As part of BBC Radio 5 live’s #mumtakeover to support the second annual UK Maternal Mental Health Awareness week Mums and Babies in Mind, a Maternal Mental Health Alliance project, share their top tips for building your mental health resilience. Join the conversation #maternalMHmatters.
Talk about your feelings
Talking about your feelings can help you stay in good mental health and deal with times when you feel troubled. It’s part of taking charge of your wellbeing and doing what you can to stay healthy.
Talking can be a way to cope with a problem you’ve been carrying around in your head for a while. Just being listened to can help you feel supported and less alone. It can also help to normalise mental illness, tackle stigma and enable other mothers to speak out. Check out these links to local peer support groups or national helplines here.
Regular exercise can boost your self-esteem and can help you concentrate, sleep, and look and feel better. Exercise keeps the brain and your other vital organs healthy, and is also a significant benefit towards improving your mental health.
Your brain needs a mix of nutrients in order to stay healthy and function well, just like the other organs in your body. A diet that’s good for your physical health is also good for your mental health.
Keep in touch
There’s nothing better than catching up with someone face to face, but that’s not always possible. You can also give them a call, drop them a note, or chat to them online instead. Keep the lines of communication open: it’s good for you!
Ask for help
None of us are superhuman. We all sometimes get tired or overwhelmed by how we feel or when things don’t go to plan.
If things are getting too much for you and you feel you can’t cope, ask for help. Your family or friends may be able to offer practical help or a listening ear.
Local services are there to help you: talk to your midwife or Health Visitor, they’re experienced at helping expectant mums with all sorts of worries, mental health included.
There is a lot of useful information online, such as this fact sheet.
Take a break
A change of scene or a change of pace is good for your mental health.
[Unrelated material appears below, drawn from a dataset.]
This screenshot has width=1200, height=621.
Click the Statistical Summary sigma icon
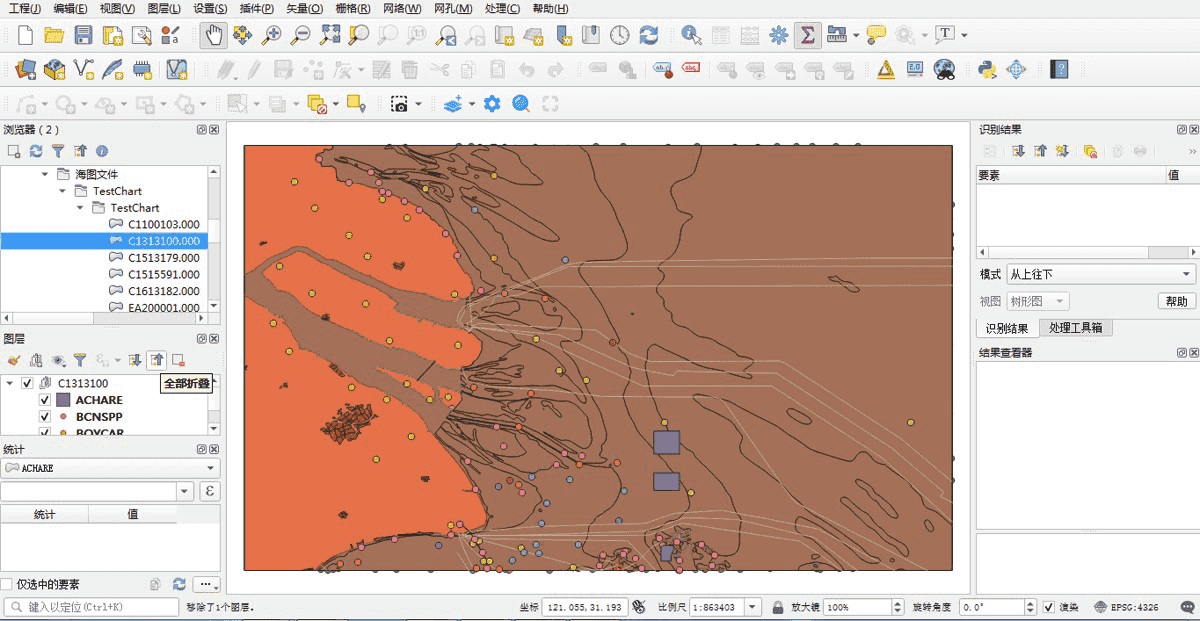coord(807,35)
It could be a five-minute pause from cleaning your kitchen, a half-hour lunch break at work, or a weekend exploring somewhere new. A few minutes can be enough to de-stress you. Give yourself some ‘me time’.
Do something you’re good at
Sometimes it can feel strange not being at work; focus on doing an activity you enjoy when the baby isn’t demanding your attention.
What do you love doing? What activities can you lose yourself in? What did you love doing in the past?
Enjoying yourself can help beat stress. Doing an activity you enjoy probably means you’re good at it, and achieving something boosts your self-esteem
Accept who you are
We’re all different. It’s much healthier to accept that you’re unique than to wish you were more like someone else. Feeling good about yourself boosts your confidence to learn new skills, visit new places and make new friends. Good self-esteem helps you cope when life takes a difficult turn.
While you are pregnant, you can plan how you can look after your emotional wellbeing when baby arrives, and what you might do if you’re struggling. Tools like the Emotional Wellbeing plan can help with this.